> _DATA EXTRACTS_:
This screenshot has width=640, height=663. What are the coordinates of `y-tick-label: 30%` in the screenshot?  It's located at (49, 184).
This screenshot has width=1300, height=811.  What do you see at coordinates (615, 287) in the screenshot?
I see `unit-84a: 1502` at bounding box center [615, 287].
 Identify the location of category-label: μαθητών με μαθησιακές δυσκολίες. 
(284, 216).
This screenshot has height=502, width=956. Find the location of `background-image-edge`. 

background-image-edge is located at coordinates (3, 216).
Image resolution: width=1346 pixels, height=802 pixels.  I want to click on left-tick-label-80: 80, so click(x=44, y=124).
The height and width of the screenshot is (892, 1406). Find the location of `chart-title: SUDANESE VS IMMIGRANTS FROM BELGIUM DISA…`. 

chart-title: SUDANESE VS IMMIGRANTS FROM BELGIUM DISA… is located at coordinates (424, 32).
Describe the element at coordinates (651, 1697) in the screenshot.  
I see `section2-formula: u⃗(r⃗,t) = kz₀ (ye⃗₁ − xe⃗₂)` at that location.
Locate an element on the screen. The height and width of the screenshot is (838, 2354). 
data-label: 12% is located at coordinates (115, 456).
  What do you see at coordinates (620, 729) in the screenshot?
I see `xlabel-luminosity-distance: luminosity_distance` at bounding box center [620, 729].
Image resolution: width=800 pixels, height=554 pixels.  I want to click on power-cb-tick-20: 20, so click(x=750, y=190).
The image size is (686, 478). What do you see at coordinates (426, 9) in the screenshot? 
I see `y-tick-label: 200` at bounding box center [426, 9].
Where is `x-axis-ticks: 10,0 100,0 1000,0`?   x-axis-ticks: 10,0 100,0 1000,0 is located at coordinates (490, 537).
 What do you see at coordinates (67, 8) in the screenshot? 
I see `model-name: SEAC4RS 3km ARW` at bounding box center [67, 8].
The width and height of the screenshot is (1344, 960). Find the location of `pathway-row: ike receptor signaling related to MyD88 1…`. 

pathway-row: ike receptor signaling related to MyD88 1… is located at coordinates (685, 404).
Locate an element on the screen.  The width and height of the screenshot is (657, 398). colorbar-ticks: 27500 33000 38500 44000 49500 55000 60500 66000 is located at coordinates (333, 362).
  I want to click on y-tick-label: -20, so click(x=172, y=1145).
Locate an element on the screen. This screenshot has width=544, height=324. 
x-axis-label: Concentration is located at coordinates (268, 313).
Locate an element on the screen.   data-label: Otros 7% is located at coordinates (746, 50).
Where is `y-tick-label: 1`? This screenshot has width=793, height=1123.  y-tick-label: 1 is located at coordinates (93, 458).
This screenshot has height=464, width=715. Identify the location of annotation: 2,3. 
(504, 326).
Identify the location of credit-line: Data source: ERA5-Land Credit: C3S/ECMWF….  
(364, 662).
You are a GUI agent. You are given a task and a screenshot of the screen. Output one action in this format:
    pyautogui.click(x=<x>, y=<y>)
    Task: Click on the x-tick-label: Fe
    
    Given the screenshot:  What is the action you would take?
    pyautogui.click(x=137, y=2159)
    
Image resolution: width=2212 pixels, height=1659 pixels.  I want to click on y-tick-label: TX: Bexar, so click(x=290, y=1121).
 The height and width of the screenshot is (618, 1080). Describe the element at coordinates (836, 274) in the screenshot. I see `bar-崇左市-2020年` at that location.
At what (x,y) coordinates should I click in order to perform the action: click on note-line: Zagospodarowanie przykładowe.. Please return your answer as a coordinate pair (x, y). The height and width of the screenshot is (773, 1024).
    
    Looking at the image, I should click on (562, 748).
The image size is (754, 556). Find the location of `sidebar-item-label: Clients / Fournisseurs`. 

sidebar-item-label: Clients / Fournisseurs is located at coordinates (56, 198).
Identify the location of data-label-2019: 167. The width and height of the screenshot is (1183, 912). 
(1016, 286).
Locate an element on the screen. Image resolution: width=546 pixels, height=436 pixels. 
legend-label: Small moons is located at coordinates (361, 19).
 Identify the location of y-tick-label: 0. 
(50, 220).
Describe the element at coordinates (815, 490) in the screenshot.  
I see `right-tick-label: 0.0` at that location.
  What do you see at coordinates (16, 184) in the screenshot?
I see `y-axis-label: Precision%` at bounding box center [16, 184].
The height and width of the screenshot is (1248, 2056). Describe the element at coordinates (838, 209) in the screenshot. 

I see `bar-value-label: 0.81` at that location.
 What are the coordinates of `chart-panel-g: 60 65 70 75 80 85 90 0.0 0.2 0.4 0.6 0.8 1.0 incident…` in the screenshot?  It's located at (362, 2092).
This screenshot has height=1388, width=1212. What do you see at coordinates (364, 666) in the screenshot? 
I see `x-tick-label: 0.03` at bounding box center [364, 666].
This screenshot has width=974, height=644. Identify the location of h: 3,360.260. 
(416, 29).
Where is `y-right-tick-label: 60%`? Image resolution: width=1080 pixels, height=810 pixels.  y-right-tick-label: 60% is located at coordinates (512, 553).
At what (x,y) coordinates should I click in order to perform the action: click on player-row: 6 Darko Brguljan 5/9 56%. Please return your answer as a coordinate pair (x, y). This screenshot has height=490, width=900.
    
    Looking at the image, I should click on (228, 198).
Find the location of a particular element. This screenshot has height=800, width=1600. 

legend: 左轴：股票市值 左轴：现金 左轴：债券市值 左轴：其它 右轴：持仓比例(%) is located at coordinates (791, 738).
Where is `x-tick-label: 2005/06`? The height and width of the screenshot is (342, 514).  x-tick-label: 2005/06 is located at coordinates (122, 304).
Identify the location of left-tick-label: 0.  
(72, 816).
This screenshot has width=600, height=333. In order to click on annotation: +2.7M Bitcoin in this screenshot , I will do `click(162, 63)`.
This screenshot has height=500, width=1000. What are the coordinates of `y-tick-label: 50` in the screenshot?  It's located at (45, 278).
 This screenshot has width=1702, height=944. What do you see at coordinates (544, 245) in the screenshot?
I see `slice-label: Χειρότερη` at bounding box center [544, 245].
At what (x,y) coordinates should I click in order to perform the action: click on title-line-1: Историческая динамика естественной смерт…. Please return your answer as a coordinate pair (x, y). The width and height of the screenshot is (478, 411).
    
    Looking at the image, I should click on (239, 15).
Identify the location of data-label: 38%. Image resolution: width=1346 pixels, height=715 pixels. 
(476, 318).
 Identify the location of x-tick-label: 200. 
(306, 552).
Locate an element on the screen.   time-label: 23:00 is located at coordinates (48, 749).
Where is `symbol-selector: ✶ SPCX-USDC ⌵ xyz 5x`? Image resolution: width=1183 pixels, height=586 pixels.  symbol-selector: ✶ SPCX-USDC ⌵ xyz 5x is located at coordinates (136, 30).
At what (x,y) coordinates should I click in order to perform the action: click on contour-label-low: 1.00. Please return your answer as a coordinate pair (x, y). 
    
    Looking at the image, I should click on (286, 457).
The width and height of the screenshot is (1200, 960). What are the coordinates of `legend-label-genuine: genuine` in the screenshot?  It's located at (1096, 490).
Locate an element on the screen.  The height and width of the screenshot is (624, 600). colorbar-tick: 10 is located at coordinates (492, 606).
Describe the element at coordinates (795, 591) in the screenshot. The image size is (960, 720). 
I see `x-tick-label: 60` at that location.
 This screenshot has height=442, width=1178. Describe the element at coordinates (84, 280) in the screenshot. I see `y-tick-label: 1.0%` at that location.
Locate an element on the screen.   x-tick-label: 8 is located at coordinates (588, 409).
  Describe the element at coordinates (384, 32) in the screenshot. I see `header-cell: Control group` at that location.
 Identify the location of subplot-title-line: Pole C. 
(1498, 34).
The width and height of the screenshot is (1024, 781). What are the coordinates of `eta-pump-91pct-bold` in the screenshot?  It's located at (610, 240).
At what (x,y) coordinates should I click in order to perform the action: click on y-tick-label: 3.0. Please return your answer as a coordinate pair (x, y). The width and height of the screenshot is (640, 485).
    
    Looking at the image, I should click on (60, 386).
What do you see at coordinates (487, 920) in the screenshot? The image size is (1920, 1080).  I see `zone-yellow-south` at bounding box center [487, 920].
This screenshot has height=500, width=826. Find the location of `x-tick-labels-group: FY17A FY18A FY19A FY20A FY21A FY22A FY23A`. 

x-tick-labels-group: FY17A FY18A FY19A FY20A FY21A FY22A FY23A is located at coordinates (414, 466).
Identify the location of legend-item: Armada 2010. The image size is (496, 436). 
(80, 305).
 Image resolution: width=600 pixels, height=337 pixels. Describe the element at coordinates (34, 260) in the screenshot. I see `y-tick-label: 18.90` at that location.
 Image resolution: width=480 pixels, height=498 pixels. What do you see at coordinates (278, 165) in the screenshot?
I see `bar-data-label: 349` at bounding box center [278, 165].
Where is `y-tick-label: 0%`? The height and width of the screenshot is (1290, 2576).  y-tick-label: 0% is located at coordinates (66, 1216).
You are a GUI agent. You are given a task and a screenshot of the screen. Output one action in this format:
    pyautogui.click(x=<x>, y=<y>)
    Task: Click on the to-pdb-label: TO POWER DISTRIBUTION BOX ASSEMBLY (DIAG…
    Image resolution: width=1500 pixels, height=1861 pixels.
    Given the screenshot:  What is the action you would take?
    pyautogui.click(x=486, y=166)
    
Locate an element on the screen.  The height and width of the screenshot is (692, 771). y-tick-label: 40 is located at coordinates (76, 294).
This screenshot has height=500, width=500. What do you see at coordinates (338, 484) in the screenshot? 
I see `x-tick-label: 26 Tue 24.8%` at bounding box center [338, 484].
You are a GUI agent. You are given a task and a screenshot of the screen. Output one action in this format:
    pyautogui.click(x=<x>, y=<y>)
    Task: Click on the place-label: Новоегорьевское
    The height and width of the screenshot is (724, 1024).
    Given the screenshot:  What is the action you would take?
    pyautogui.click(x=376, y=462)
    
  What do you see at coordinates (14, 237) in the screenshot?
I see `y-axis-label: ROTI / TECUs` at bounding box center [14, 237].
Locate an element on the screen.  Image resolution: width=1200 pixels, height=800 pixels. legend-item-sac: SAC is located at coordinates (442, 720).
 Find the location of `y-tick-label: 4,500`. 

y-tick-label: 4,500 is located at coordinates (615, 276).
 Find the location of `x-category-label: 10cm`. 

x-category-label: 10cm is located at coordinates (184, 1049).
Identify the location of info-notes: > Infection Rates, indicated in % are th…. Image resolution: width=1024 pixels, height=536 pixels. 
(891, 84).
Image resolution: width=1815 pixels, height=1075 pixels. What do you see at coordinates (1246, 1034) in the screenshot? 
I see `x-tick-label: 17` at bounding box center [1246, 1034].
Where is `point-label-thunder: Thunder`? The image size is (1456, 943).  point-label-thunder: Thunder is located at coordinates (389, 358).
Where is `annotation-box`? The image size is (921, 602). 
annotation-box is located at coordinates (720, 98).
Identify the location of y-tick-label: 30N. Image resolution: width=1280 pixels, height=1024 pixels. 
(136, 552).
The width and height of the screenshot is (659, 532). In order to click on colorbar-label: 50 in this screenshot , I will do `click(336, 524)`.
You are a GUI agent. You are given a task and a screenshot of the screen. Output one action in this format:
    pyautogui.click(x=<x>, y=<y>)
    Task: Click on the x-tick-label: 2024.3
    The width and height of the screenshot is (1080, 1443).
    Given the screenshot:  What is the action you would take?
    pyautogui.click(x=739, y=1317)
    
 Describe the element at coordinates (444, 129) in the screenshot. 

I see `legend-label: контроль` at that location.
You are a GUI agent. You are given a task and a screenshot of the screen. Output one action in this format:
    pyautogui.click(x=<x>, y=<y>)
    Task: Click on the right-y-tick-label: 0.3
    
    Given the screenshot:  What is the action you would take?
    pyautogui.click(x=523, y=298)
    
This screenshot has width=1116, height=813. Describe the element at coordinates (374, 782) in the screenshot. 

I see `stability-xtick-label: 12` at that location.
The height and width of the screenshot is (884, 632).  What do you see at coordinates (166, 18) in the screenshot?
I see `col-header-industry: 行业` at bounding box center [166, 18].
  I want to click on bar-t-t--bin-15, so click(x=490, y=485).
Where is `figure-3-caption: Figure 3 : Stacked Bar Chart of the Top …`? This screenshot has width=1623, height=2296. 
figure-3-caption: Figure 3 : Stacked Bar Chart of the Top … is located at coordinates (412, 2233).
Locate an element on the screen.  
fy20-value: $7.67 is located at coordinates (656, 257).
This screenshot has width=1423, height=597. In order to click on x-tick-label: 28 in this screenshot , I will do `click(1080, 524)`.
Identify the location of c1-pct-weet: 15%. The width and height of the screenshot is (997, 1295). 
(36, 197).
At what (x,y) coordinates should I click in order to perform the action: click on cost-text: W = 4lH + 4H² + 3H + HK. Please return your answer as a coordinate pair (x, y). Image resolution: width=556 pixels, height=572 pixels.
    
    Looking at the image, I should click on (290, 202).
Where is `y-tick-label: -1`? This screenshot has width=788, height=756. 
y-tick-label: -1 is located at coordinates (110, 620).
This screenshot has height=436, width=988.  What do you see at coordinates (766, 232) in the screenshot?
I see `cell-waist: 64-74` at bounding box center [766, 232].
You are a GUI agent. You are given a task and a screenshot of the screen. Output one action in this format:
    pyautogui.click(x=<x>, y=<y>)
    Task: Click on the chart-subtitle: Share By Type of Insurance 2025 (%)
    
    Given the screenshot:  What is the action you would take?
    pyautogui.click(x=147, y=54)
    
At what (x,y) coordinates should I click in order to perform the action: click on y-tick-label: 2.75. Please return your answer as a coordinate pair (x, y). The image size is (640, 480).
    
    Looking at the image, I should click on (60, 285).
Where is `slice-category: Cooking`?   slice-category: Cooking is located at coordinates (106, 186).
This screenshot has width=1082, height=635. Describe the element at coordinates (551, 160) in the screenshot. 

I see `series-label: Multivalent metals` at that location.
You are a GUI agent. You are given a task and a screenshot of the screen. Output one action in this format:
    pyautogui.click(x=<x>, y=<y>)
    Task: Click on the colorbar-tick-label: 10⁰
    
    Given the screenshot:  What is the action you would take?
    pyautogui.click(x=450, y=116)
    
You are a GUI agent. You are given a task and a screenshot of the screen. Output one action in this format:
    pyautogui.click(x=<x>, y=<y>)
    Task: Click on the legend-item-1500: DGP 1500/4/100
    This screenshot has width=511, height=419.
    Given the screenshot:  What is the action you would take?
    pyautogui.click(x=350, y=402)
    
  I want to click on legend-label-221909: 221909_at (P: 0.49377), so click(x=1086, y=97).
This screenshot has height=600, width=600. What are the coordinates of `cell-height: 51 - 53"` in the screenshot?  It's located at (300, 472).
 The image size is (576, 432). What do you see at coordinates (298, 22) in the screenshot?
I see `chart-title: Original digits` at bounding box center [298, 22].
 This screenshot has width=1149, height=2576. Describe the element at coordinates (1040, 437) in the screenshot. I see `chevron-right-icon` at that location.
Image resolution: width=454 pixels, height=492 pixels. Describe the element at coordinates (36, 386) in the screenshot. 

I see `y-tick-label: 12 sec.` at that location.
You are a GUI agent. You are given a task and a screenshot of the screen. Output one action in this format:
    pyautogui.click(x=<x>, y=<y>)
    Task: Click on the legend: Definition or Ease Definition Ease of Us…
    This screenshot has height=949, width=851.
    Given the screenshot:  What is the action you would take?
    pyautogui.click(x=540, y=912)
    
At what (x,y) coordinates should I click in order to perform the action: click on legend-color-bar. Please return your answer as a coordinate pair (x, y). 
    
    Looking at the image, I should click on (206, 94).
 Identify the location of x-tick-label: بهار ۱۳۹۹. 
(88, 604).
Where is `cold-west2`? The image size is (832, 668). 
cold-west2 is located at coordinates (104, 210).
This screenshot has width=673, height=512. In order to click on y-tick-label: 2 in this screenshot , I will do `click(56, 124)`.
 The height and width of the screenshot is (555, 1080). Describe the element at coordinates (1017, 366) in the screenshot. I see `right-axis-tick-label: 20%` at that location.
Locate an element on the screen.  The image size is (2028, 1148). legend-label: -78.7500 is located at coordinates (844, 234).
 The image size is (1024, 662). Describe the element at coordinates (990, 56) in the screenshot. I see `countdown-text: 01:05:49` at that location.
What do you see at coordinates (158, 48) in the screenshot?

> _EXERCISE REQUIREMENTS_:
Reproduce the rows starting at the line containing "coordinates (492, 606)." and ending at the line containing "center [278, 165].", replacing "Identify the location of" with "Find the location of" and leaving all else unchanged.

> _SOLVED PROBLEM_:
Locate an element on the screen.  The height and width of the screenshot is (624, 600). colorbar-tick: 10 is located at coordinates (492, 606).
Describe the element at coordinates (795, 591) in the screenshot. The image size is (960, 720). 
I see `x-tick-label: 60` at that location.
 This screenshot has height=442, width=1178. Describe the element at coordinates (84, 280) in the screenshot. I see `y-tick-label: 1.0%` at that location.
Locate an element on the screen.   x-tick-label: 8 is located at coordinates (588, 409).
  Describe the element at coordinates (384, 32) in the screenshot. I see `header-cell: Control group` at that location.
 Find the location of subplot-title-line: Pole C. 
(1498, 34).
The width and height of the screenshot is (1024, 781). What are the coordinates of `eta-pump-91pct-bold` in the screenshot?  It's located at (610, 240).
At what (x,y) coordinates should I click in order to perform the action: click on y-tick-label: 3.0. Please return your answer as a coordinate pair (x, y). The width and height of the screenshot is (640, 485).
    
    Looking at the image, I should click on (60, 386).
What do you see at coordinates (487, 920) in the screenshot? The image size is (1920, 1080).  I see `zone-yellow-south` at bounding box center [487, 920].
This screenshot has height=500, width=826. Find the location of `x-tick-labels-group: FY17A FY18A FY19A FY20A FY21A FY22A FY23A`. 

x-tick-labels-group: FY17A FY18A FY19A FY20A FY21A FY22A FY23A is located at coordinates (414, 466).
Find the location of legend-item: Armada 2010. The image size is (496, 436). 
(80, 305).
 Image resolution: width=600 pixels, height=337 pixels. Describe the element at coordinates (34, 260) in the screenshot. I see `y-tick-label: 18.90` at that location.
 Image resolution: width=480 pixels, height=498 pixels. What do you see at coordinates (278, 165) in the screenshot?
I see `bar-data-label: 349` at bounding box center [278, 165].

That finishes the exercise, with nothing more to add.